One of the most interesting things about Paradise Lost is that a great proportion of the poem is seen from the perspective of Satan, traditionally the ultimate Bad-Guy, and he is presented rather sympathetically. He is a far easier character to identify with than the less-human Adam, and much more so than the tyrannical figure of God (okay, I’m paraphrasing the clever Oxford Professors here, but I just can’t put it as eloquently as they). Satan outlines his reasons for doing everything that he did, and I couldn’t help but understand his viewpoint; from a religious standpoint the whole thing is mightily interesting, detailing the culmination of centuries of religious pondering and, if you will allow me to make a little personal conclusion here, justifying Satan’s actions as much as ‘justifying the ways of God to men’.

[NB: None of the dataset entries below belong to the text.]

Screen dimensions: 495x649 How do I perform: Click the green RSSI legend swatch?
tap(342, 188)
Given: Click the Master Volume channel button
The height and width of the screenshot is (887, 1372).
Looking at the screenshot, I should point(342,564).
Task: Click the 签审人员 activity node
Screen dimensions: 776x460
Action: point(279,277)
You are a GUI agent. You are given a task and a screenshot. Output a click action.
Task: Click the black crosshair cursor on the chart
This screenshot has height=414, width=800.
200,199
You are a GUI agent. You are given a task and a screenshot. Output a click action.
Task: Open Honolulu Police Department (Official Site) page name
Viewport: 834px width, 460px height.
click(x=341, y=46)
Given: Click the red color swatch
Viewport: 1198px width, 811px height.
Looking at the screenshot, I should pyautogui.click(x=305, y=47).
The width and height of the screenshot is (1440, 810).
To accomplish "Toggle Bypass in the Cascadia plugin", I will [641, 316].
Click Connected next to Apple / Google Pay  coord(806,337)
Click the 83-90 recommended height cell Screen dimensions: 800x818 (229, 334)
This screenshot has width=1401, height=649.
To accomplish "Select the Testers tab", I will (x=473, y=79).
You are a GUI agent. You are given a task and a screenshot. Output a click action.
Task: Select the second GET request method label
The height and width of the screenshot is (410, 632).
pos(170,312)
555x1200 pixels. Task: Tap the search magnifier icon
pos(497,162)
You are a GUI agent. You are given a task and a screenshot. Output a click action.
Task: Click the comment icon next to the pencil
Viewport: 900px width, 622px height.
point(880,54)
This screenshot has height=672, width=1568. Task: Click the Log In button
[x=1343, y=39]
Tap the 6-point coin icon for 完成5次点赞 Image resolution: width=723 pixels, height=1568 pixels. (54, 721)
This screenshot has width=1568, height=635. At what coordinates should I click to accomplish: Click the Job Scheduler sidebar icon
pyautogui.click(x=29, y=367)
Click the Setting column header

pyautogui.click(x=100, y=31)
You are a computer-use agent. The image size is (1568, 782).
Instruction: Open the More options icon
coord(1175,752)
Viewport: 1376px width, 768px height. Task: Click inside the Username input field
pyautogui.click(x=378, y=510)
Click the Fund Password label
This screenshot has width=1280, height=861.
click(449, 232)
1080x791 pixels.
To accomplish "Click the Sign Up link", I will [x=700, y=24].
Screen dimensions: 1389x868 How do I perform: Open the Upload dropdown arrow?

In order to conclude, because I was bored enough reading Paradise Lost and I’m beginning to bore of talking about it now, this is by no means a piece of light reading – I found the whole thing tedious and dull, and I learned far more from the Oxford blurb at the beginning than by actually reading through the thing itself. However, there were a couple of parts I liked, and chapter 9 (or ‘Book IX’), in which Satan tempts Eve with the Forbidden Fruit itself, turned out to be quite interesting, so if you have to read any of it, make sure you read that bit as I quite enjoyed it on comparison to the rest of the poem. If you decide you’d rather go nowhere near this epic poem with a ten-foot barge-pole, then I think I might join you in that idea; 17th century Puritan texts have never filled me with enthusiasm. Just remember that a lot of religious thinking has virtually no standing in the Bible – that much of it, like the ideas about Satan being the architect of the Fall of Man and having fought an open rebellion against God, is the product of later thinking – Paradise Lost shows just how far this could be taken.